As I am being challenged, God is at work. My other favorite scripture is “Being confident of this very thing, that he who hath begun a good work in you will perform it until the day of Jesus Christ.” I rejoice because the challenges mean God is at work. The work of Christ is being done in me and for the believer, there should be no greater joy. I was reading Acts a few months ago and after the Apostles were imprisoned and commanded never to speak the name of Jesus, the Bible says, “And they departed from the presence of the council, rejoicing that they were counted worthy to suffer shame for his name.” How many of us genuinely rejoice when we have difficulties? How different our trials would look if we looked at them through the lens, not of our flesh, through complaint or even personal convenience but instead through the lens of faith (2 Corinthians 5:7) ? Everything we must endure pales in comparison to eternity and Calvary. What is a challenging job, frustrating coworker in comparison to crucifixion? What is any challenge in comparison to eternity? Paul said it quite beautifully in Romans 8:18:
“For I reckon that the sufferings of this present time are not worthy to be compared with the glory which shall be revealed in us.”
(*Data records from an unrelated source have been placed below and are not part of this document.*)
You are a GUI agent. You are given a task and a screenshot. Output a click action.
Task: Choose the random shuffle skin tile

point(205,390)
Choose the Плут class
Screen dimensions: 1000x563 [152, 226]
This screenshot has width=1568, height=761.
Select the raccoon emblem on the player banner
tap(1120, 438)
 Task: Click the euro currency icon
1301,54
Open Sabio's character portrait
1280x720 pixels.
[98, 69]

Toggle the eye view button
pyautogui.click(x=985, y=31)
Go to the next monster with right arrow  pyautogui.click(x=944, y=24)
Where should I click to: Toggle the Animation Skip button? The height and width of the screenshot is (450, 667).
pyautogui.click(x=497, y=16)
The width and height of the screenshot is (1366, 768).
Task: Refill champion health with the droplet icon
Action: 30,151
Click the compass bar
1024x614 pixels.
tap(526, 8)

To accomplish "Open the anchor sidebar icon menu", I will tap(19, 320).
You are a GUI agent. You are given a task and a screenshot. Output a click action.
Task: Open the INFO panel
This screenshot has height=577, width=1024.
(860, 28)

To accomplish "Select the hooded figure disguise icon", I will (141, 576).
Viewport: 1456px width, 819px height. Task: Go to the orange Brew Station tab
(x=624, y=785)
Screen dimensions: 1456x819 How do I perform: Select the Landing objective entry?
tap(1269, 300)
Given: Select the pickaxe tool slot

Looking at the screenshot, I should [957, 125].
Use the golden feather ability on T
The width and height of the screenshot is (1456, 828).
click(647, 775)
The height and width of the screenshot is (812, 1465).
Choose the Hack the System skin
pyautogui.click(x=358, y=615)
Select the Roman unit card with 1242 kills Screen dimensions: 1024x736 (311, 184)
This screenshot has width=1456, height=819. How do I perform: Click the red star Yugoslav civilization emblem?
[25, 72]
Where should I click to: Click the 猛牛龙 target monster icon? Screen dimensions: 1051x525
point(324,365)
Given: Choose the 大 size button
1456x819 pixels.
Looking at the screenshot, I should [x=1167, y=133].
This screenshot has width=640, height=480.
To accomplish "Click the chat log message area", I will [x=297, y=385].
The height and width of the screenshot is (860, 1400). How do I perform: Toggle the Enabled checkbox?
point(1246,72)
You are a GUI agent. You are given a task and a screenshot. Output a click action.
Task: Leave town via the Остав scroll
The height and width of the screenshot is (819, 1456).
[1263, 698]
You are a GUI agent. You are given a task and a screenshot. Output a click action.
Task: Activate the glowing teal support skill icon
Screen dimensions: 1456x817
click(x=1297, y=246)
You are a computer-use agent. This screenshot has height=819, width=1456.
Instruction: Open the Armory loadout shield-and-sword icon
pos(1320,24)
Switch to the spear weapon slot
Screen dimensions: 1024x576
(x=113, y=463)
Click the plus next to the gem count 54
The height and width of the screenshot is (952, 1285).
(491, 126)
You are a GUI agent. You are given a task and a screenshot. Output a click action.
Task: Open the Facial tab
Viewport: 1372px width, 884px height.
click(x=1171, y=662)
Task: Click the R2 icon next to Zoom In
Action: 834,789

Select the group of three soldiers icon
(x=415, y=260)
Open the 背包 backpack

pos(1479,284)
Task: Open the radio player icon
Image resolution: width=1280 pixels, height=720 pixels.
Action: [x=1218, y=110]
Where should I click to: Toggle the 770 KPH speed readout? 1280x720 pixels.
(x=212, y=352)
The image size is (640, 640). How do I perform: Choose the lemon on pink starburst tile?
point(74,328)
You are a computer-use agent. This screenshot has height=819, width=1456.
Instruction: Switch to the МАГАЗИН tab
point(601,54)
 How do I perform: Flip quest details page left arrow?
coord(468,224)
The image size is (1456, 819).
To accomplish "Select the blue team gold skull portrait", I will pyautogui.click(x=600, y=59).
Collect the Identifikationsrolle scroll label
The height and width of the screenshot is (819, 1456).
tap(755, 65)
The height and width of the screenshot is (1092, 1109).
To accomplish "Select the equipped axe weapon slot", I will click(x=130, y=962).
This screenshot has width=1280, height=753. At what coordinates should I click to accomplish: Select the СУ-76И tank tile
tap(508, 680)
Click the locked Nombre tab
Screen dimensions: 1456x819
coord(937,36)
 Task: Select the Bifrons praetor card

I am not immune to difficulty, to experiencing challenges and the trials of life. I’m human, but when I remind myself of the promises of God, one of the chief among them being that “greater is He that is in me than He that is in the world,” (1 John 4:4), I am reminded that I am not alone and of Psalm 118:16:
“The Lord is on my side; I will not fear: what can man do unto me?“
Let us rejoice this day and every day because we have the victory! Because daily we are dying to ourselves so that we may become like Christ. Because in the end, we shall come forth as pure gold and be lacking nothing. This should be our daily lens and aspiration!